From my understanding,
TreeMap :
1. Insert O( logN )
2. Delete O( logN )
3. Retrieve O( logN )
HashMap :
1. Insert O( 1 ) -> O( N )
2. Delete O( 1 ) -> O( N )
3. Retrieve O( 1 ) -> O( N )
I know that TreeMap using Red-Black tree as internal data structure. However, I’m not so sure about HashMap’s internal data structure.
- Is HaspMap implemented using
Hash-Table? - If the answer is “Yes”, then does it use array-base’s implementation
or reference-base’s implementation? - And if it used array-base then is it sorted or unsorted?
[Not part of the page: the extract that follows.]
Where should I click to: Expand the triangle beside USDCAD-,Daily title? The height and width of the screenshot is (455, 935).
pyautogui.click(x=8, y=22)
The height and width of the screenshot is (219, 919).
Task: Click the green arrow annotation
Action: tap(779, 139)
I’m working on a small project using Java to demonstrate the runtime complexity of all operations( insert, delete, retrieve ) between HashMap and TreeMap, but I don’t really know how to link the theory formula with actual result from running a program. For example, from running a quick test :
1. Insert 10,000 elements
2. Delete 100 elements
3. Retrieve 100 elements
I got this info:
HashMap
Create time : 6348015 nano seconds.
Remove time : 98458 nano seconds.
Retrieve Found time : 59762 nano seconds.
Retrieve Not Found time : 39097 nano seconds.
--- end ---
TreeMap
Create time : 20518163 nano seconds.
Remove time : 274221 nano seconds.
Retrieve Found time : 112072 nano seconds.
Retrieve Not Found time : 168442 nano seconds.
--- end ---
I would like to know how can I find the link these times with the theoretical time complexity such as O( N ) or O( logN )?
And this result surprised me since I always think TreeMap would beat HashMap badly. Could anyone give me some brief explanation about these things? Thanks in advance.
If you want to show the complexity of some operation, you can’t just use one data point, you have to show how the time changes when
Nchanges.Also, often algorithms or data-structures with better theoretical complexity have worse running times for smaller data-sets.
Another thing to think about is to have representative values. For example if you insert values
1, 2, 3, …into an RB-tree, that’s the worst-case scenario (I think), because it has to rebalance quite often. Inserting random values will probably give different result.